When to move?
Are we done with missionaries simply relocating from the community
that they left to another community?
Every missionary leaves their Jerusalem (the place where they live and church they attend) to enter their Judea (within their state), their Samaria (within their country) and the uttermost parts (crossing borders into some other country).
The Great Commission calls all believers to reach their world. Working through the local church, we are to give witnessing to the lost a significant priority. However, witnessing for most believers is primarily limited to their neighborhood and their larger community. It is a big task and every local church needs to involve its members in evangelism, discipleship, leadership development (including future missionaries) and even church planting, depending on the size of their larger community.
The opportunity for believers/local churches to reach their world comes through missionary endeavors. “Every missionary goes to someone else’s Jerusalem” when they cross any border – local, state or international. Support from churches and individuals allow them to leave the boundaries of their community to enter the spiritual battlefield of others for the purpose of evangelism, discipleship, leadership development (including missionaries) and church planting.
Paul shares his zeal for missions in Romans 1:14, identifying his overwhelming debt to Jesus Christ for the lost people of the world. With this burden, Paul was sent by the Holy Spirit and released by the Antioch church to take the gospel to their world. We are so blessed by the record of his three missionary journeys and his anticipated fourth.
This example of missionary zeal should challenge missionaries of today. We follow Paul through his journeys and find him spending hours in some places, days in others, weeks, months and sometimes years in multiple communities. Here then is the question, “Are missionaries really meant to simply transfer from one community to another community, trade one boundary to be confined within another boundary?”
Another question, “As missionaries enter the spiritual battlefields of others, were the missionaries sent to fight the battle for them?” No doubt, there is the need for initial leadership but the goal of Paul seemed to be evangelize, organize and move on. His letters and return trips represented his continuing ministry to the churches he established, organized… and left behind.

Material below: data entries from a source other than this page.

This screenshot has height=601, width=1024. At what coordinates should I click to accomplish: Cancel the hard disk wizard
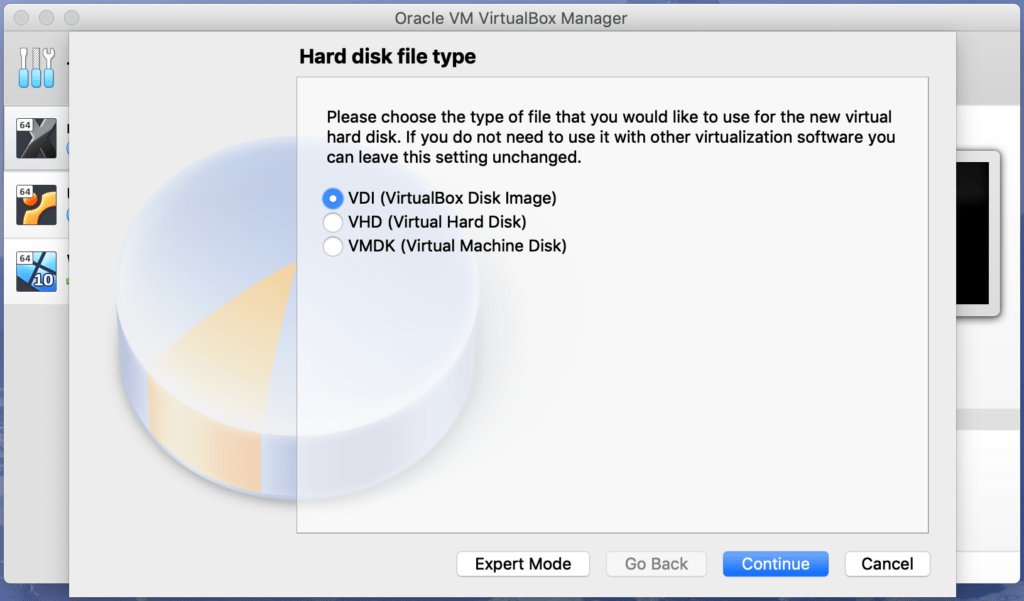[x=888, y=564]
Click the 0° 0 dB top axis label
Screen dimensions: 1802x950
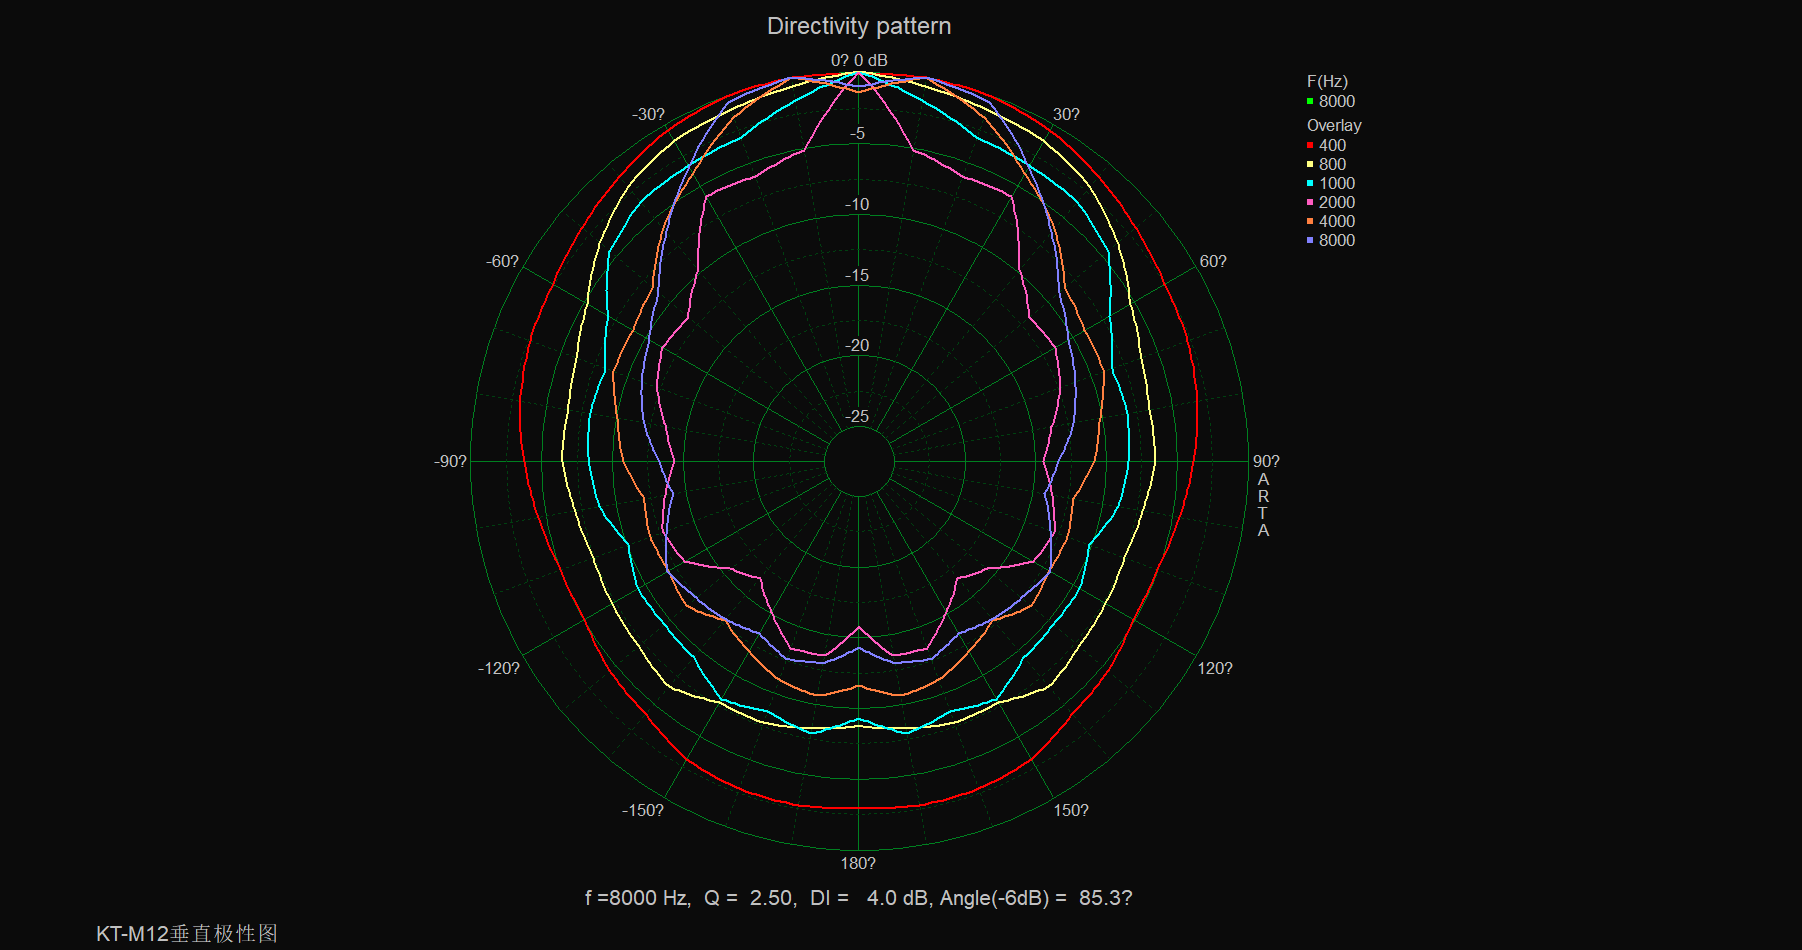[858, 60]
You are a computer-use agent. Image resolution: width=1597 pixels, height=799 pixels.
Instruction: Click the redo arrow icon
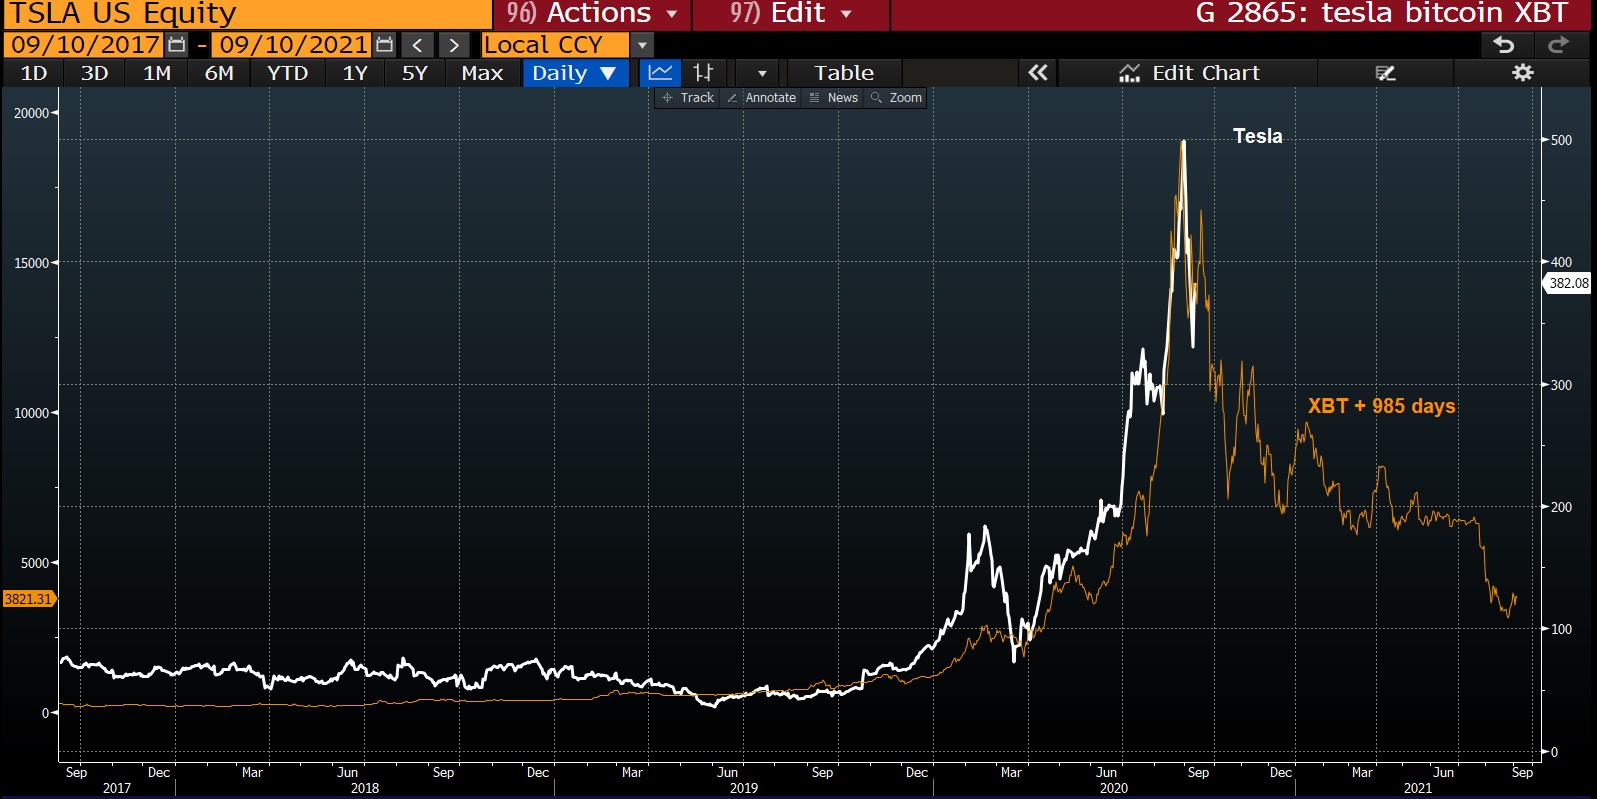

Yet, many times, missionaries move into a community and begin their work. Then they become entrenched in that community and busy in wonderful, heart-felt, redeeming ministry. From time to time, they look around at all the things they are expecting/expected to do; only to discover that national believers are simply watching them work. Seriously? Let me ask again, “How many national believers are simply watching Americans do the work in their community that the Great Commission calls them to do?"
As missionaries to a world of 8 billion people, being a debtor to Jesus Christ cannot be reduced to a single community any longer. For some missionaries, settling into a community may be necessary for a time (teachers, translators), but for most, it defies the objective demonstrated by Paul to be men on the move. Staying in one place for an inordinate amount of time should be off the table.
Time to move, then move, then move…let’s get moving! There is a world to reach for Jesus Christ to whom we owe a debt.